I was thinking back to when we had our first baby. We were young, lived away from our families, and we had no money!! Good times! We lived on Macaroni and Cheese, Hamburger Helper and Chow Mein! I still don't eat Chow Mein today! We had used furniture (the rips of our green vinyl recliner was held together with gray duct tape), my Ford Escort and a very old $800 red truck that my husband drove. We were military and lived paycheck to paycheck. But even with all that, I soooo wanted a baby! That's all....just a baby! All I ever wanted to be was a mommy.

I absolutely loved being pregnant. Loved every bit of it. My husband said that I was so perky and happy when I was pregnant that it was disgusting!! With our first daughter, I was barely sick and usually only at night. I really only craved pizza and Macaroni and Cheese. I carried her high and felt like I had a table top at my disposal where ever I was standing!
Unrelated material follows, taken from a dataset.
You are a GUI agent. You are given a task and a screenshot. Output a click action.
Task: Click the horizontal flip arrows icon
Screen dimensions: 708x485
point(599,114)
Melissa was born after twelve hours of labor. Not too bad for a first baby. She was just perfect. She had dark hair that would later all fall out. She was a good sleeper and eater. I did have my moments of panic...of wondering what to do, if I was doing things right. I guess most mothers go through those feelings. But for the most part, motherhood came easy for me.

We watched that little baby girl grow up into a beautiful woman, who now has a baby girl of her own. It is quite the experience watching your child have a child. Words cannot describe how it felt and still feels today. Watching her with her daughter is a joy for me. It brings back so many memories and emotions. It makes me miss that stage of my life. But I wouldn't want to go back, wouldn't want to miss what I get to experience now.

So to my daughter: There are many joys of motherhood and many frustrations. And as you look at that sweet baby sleeping or playing or throwing a major tantrum in a grocery store (which she WILL do), my wish for you is to always find that joy.